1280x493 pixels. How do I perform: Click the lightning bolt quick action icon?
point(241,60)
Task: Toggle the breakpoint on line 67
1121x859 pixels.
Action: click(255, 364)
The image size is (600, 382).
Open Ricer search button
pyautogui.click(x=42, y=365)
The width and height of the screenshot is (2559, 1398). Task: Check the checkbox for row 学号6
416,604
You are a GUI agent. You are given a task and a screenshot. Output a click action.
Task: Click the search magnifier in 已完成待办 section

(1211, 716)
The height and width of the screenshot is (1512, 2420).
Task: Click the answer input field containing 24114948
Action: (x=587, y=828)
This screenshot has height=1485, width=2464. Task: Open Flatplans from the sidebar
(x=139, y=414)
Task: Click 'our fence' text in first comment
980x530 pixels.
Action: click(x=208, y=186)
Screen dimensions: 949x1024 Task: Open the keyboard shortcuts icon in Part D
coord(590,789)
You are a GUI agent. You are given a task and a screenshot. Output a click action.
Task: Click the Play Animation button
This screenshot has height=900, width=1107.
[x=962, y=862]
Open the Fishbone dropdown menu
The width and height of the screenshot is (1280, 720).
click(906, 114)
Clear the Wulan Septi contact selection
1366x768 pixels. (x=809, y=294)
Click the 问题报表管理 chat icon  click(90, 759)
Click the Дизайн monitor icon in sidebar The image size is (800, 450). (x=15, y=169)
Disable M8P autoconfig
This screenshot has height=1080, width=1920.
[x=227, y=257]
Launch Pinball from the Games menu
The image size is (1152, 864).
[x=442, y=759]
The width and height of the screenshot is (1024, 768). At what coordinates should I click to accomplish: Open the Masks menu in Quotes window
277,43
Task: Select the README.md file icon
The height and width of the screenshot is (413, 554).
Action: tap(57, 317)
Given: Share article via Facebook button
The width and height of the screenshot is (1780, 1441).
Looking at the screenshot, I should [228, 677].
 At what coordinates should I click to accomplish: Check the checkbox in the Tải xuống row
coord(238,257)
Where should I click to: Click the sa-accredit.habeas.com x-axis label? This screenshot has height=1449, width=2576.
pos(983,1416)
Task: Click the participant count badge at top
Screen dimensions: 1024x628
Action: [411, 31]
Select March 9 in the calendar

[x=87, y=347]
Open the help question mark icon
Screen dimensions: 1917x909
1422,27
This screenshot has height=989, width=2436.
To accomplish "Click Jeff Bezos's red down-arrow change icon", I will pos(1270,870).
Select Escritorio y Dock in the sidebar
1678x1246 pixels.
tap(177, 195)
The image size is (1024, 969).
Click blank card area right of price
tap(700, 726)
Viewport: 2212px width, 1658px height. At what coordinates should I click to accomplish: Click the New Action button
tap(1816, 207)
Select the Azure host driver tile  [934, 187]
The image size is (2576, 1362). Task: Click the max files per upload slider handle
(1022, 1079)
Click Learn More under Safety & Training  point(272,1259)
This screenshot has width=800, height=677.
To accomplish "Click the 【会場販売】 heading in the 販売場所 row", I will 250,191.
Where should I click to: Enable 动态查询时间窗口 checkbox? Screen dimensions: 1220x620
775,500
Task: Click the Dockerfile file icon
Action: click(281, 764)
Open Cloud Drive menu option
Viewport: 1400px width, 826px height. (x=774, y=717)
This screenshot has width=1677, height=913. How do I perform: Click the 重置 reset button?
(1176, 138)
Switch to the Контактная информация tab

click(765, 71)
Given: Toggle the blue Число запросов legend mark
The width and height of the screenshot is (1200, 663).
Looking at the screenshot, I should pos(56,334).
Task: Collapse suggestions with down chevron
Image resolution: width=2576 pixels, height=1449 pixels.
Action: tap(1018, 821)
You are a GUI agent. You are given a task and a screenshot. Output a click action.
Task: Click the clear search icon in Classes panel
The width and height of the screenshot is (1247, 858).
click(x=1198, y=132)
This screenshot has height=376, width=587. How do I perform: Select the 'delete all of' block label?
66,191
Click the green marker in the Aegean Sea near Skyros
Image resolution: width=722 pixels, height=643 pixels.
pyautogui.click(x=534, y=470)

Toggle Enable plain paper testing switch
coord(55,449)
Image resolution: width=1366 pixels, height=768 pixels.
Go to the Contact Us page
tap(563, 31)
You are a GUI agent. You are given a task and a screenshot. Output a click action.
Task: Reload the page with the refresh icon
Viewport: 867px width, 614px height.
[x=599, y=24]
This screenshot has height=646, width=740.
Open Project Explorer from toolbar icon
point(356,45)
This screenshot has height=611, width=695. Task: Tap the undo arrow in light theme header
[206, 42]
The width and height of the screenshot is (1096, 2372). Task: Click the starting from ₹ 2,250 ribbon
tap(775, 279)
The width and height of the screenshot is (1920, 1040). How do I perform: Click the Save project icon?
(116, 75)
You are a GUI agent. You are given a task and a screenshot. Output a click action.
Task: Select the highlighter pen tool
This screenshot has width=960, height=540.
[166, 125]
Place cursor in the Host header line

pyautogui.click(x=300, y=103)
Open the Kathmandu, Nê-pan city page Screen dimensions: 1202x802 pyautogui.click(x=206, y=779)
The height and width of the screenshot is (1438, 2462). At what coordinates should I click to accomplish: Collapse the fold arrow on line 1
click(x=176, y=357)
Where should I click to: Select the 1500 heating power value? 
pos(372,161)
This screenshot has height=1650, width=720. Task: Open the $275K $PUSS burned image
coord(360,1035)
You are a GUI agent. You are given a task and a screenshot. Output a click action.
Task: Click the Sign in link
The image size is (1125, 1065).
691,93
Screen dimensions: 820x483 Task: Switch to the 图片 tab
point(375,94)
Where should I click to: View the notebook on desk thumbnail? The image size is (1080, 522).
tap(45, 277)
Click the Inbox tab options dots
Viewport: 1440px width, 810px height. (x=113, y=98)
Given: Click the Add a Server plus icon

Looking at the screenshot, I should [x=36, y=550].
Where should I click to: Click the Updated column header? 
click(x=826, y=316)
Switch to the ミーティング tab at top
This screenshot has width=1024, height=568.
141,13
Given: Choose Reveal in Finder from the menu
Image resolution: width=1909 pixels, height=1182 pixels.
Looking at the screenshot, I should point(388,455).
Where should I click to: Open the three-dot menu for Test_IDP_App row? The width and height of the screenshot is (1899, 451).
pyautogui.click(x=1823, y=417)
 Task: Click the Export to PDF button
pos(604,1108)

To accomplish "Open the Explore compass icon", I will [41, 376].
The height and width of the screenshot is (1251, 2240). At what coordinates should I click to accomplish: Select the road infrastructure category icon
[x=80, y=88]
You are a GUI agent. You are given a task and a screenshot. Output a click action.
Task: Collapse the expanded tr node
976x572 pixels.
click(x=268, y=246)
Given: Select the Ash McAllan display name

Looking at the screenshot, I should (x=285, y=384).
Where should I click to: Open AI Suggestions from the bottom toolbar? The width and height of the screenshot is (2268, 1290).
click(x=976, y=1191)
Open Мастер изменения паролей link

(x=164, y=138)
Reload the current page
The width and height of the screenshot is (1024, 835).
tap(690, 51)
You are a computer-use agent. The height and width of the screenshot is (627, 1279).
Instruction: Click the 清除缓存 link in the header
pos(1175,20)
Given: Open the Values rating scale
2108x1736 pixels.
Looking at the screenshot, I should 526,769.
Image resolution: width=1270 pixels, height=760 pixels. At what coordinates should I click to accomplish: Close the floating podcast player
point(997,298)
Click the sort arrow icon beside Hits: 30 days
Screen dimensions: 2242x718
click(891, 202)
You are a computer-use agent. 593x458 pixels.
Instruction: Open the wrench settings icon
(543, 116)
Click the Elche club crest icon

= Written problem =
Reproduce the material word for word, from its first line through the line that contains "Action: (x=587, y=828)", including that line, and nothing beyond it.

= Written solution =
1280x493 pixels. How do I perform: Click the lightning bolt quick action icon?
point(241,60)
Task: Toggle the breakpoint on line 67
1121x859 pixels.
Action: click(255, 364)
The image size is (600, 382).
Open Ricer search button
pyautogui.click(x=42, y=365)
The width and height of the screenshot is (2559, 1398). Task: Check the checkbox for row 学号6
416,604
You are a GUI agent. You are given a task and a screenshot. Output a click action.
Task: Click the search magnifier in 已完成待办 section

(1211, 716)
The height and width of the screenshot is (1512, 2420).
Task: Click the answer input field containing 24114948
Action: (x=587, y=828)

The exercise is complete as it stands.